研究发现,Cat L在神经组织中有较高表达,且在脑梗死后,梗死区域周围微血管、邻胶质细胞和神经元中Cat L 的表达明显升高[8],而抑制Cat L 的表达可以促进脑梗死大鼠神经功能恢复[10]。本研究结果显示,在ICH大鼠脑组织中Cat LmRNA表达量明显升高,Z-FY-CHO抑制Cat LmRNA表达,因此Z-FY-CHO可以有效促进神经功能恢复,减轻脑水肿,减轻血脑屏障破坏程度,提示Cat L在ICH疾病进程中发挥至关重要的作用。

ICH后进入脑组织中的血肿主要由红细胞、凝血因子、免疫球蛋白和补体等构成。研究[11]发现,这些成分均可以通过小胶质细胞表面受体激活小胶质细胞,激活的小胶质细胞释放大量炎性细胞因子,扩大炎症反应,引起周围细胞死亡,而死亡的细胞释放的一系列危险相关模式分子又可以反过来激活更多的小胶质细胞[12],形成的恶性循环不断加重脑组织损伤。
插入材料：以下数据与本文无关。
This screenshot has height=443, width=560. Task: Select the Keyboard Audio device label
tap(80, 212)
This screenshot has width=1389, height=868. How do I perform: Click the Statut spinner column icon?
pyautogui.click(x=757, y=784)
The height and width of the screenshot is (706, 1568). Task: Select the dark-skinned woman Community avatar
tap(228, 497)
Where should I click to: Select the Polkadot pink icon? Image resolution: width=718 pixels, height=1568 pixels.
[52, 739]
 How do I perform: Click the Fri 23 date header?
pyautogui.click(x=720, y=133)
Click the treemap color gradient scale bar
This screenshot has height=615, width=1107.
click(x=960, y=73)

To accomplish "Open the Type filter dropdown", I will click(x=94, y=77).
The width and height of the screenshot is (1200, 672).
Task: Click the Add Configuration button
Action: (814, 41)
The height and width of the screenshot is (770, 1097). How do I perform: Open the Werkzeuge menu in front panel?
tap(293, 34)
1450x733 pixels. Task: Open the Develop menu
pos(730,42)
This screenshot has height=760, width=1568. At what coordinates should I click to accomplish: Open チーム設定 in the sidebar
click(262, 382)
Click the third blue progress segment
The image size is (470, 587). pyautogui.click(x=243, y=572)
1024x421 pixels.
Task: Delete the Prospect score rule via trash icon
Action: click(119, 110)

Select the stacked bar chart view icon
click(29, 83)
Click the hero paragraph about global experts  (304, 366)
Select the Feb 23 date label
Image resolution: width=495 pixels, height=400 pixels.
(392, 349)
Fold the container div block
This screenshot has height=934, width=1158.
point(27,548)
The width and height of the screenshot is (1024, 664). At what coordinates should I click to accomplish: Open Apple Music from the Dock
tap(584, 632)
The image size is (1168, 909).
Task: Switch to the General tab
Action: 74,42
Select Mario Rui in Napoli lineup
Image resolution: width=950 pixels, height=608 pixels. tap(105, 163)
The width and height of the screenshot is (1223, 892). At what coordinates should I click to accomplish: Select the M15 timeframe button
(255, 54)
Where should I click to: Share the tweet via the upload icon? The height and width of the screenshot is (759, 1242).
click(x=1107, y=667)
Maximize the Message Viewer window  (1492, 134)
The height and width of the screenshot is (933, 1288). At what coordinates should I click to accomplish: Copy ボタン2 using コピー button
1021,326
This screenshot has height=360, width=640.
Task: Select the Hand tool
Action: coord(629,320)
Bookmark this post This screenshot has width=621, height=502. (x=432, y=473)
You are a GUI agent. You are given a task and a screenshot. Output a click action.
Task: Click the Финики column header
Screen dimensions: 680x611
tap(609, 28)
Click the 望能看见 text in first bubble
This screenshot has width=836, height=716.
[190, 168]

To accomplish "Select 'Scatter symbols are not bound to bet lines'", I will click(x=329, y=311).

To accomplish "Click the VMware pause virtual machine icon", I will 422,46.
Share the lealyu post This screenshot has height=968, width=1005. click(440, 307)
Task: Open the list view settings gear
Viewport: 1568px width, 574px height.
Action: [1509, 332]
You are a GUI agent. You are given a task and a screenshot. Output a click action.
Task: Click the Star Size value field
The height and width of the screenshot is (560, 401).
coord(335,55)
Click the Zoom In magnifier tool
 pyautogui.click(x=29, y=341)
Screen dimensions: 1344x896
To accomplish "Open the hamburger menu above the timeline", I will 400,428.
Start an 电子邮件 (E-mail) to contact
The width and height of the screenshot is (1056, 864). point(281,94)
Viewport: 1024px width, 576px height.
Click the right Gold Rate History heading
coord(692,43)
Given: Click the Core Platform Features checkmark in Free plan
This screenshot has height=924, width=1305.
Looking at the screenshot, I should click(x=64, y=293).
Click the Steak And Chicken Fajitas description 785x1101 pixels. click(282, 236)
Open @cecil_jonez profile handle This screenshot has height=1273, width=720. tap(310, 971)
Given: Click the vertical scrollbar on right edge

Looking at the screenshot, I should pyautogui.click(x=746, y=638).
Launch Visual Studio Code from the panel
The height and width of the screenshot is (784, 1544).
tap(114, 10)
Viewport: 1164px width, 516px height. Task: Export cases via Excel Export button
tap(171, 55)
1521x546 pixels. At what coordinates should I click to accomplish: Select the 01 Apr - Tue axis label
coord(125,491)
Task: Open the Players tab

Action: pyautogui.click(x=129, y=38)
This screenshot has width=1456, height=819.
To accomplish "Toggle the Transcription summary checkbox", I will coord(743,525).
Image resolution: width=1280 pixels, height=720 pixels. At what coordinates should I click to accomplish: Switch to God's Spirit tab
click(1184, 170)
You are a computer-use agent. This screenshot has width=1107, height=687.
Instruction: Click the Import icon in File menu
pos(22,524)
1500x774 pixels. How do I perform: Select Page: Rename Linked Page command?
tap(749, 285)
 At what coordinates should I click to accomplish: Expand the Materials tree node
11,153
除此之外,Cat L在小胶质细胞的激活过程中发挥重要作用[13],研究发现小胶质细胞是Cat L的重要来源,小胶质细胞接受脂多糖处理后,迅速释放大量Cat L,释放出的Cat L降解细胞外基质,从而导致细胞死亡,而Cat L释放要早于一系列炎性细胞因子(iNOS、COX-2、TNF-α、IL-6、NO等),说明Cat L可能起到促进炎症反应的作用[14]。XU等[13]研究发现不管是动物还是细胞实验,抑制Cat L都可以有效减少小胶质细胞释放炎性细胞因子,从而减轻炎症反应,抑制Cat L还可以减少caspase-8激活,从而减轻凋亡反应。Cat L还可以将促凋亡蛋白Bid剪切成为tBid,继而使线粒体释放细胞色素C,激活caspase级联反应,导致细胞凋亡[13]。血脑屏障是位于血液和脑组织之间的一层选择性界面,主要由脑微血管内皮细胞、紧密连接、基底膜、周细胞和星型胶质细胞终足构成,而激活小胶质细胞释放出的Cat L 可以破坏这些结构,从而破坏血脑屏障,加重神经损伤[15]。

本研究通过注射自体血建立ICH大鼠模型,结果显示Z-FY-CHO可以有效抑制Cat L表达,并且随着Cat L表达降低大鼠神经功能恢复加快,脑含水量也明显降低。分析其原因可能是Cat L参与出血后炎症和凋亡反应,抑制Cat L表达减轻了炎症反应,减少了细胞凋亡,减轻血脑屏障破坏程度,从而导致大鼠神经损伤减轻。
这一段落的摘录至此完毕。